→ Blocco di testo
ANN_PATH  = Path("annotations.csv")     # ground‑truth
META_PATH = Path("metadata.csv")        # facoltativo
LABEL_DIR = Path("labels")              # label npz
FEAT_DIR  = Path("audio_features")      # feature npz
OUT_DIR   = Path("eval_out")

IOU_THRESH       = 0.3      # soglia più tollerante (prima era 0.5)
ENERGY_THRESH_DB = -50.0    # udibile se > soglia dB
MERGE_GAP        = 0.15     # unisci segmenti LF con gap < 150 ms

OUT_DIR.mkdir(parents=True, exist_ok=True)
print("Percorsi impostati ✅")

# %%
# 2. Import
import ast, math, json, itertools
from collections import defaultdict

import numpy as np
import pandas as pd
from intervaltree import Interval, IntervalTree
from tqdm.auto import tqdm

# %%
# 3. Helper

def iou(a, b):
    inter = max(0, min(a[1], b[1]) - max(a[0], b[0]))
    if inter == 0:
        return 0.0
    union = max(a[1], b[1]) - min(a[0], b[0])
    return inter / union


def seg_mean_db(logmel, sr, hop, seg):
    t0, t1 = seg
    f0 = int(t0 * sr / hop)
    f1 = int(math.ceil(t1 * sr / hop))
    f1 = min(f1, logmel.shape[0])
    return float(logmel[f0:f1].mean()) if f1 > f0 else -np.inf


def load_pred_segments(path: Path):
    """Return merged (segments, class) lists after lower/strip & small‑gap merge."""
    data = np.load(path, allow_pickle=True)
    raw = []
    for cls in data.files:
        segs = data[cls]
        if segs.ndim != 2 or segs.shape[1] != 2:
            continue
        cls_norm = cls.strip().lower()
        for s in segs.astype(float):
            raw.append((tuple(s), cls_norm))

→ Righe fornite
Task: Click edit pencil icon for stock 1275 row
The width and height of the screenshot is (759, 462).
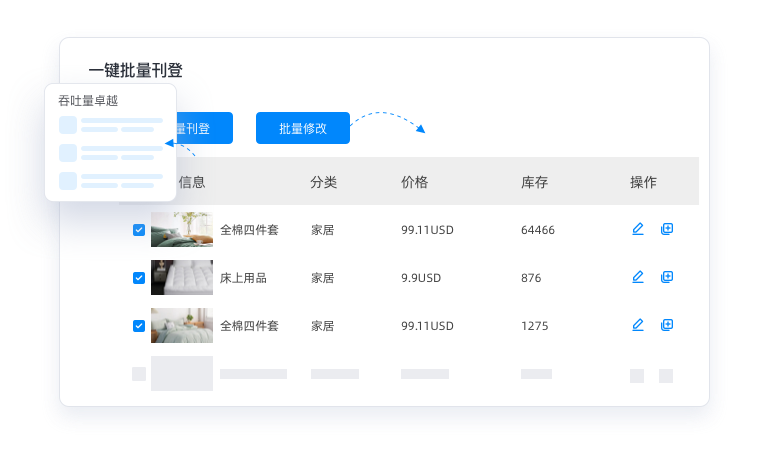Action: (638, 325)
==
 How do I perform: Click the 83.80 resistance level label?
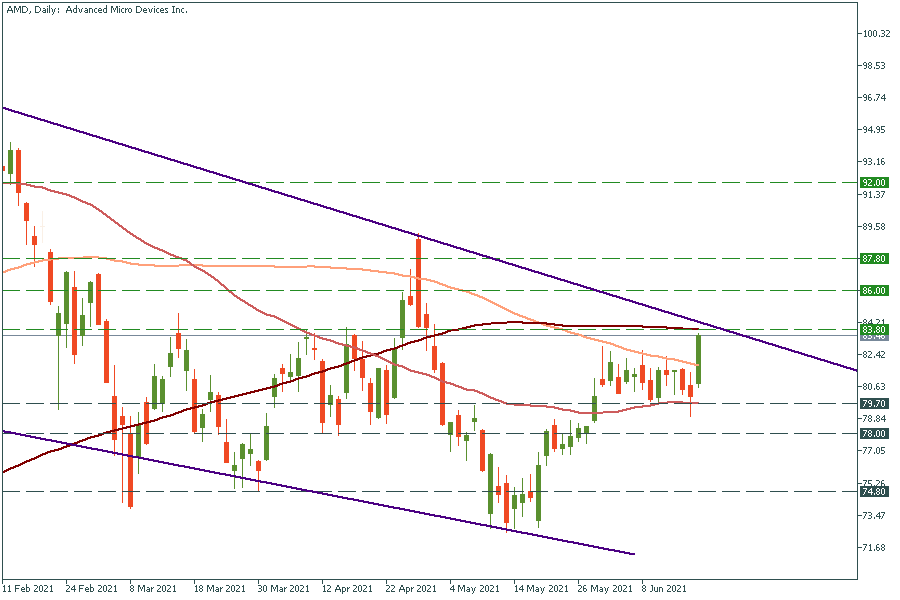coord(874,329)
==
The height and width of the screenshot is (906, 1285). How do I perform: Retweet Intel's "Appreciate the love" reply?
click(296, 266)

→ Esercizi da svolgere
[A] Ricopia tra le righe fornite quelle che vanno dalla riga con "Task: Click edit" a quella con "Action: (638, 325)", entrambe incluse, senza riportare le immagini.
[B] Continua lo script Python per la valutazione dei segmenti audio dopo l'ultima riga mostrata.

→ Risposte attese
[A]
Task: Click edit pencil icon for stock 1275 row
The width and height of the screenshot is (759, 462).
Action: (638, 325)

[B]
    # sort by start time
    raw.sort(key=lambda x: (x[1], x[0][0]))

    merged = []
    for cls, grp in itertools.groupby(raw, key=lambda x: x[1]):
        grp = [s for s, _ in grp]
        grp.sort()
        cur = list(grp[0])
        for seg in grp[1:]:
            if seg[0] - cur[1] <= MERGE_GAP:   # overlap / tiny gap ⇒ merge
                cur[1] = max(cur[1], seg[1])
            else:
                merged.append((tuple(cur), cls))
                cur = list(seg)
        merged.append((tuple(cur), cls))
    segs, cats = zip(*merged) if merged else ([], [])
    return list(segs), list(cats)

# %%
# 4. Carica annotazioni + metadata e normalizza
ann = pd.read_csv(ANN_PATH)
ann["categories"] = ann["categories"].apply(ast.literal_eval)

# normalizza stringhe
ann["categories"] = ann["categories"].apply(lambda lst: [c.lower().strip() for c in lst])
ann["filename"]   = ann["filename"].str.strip()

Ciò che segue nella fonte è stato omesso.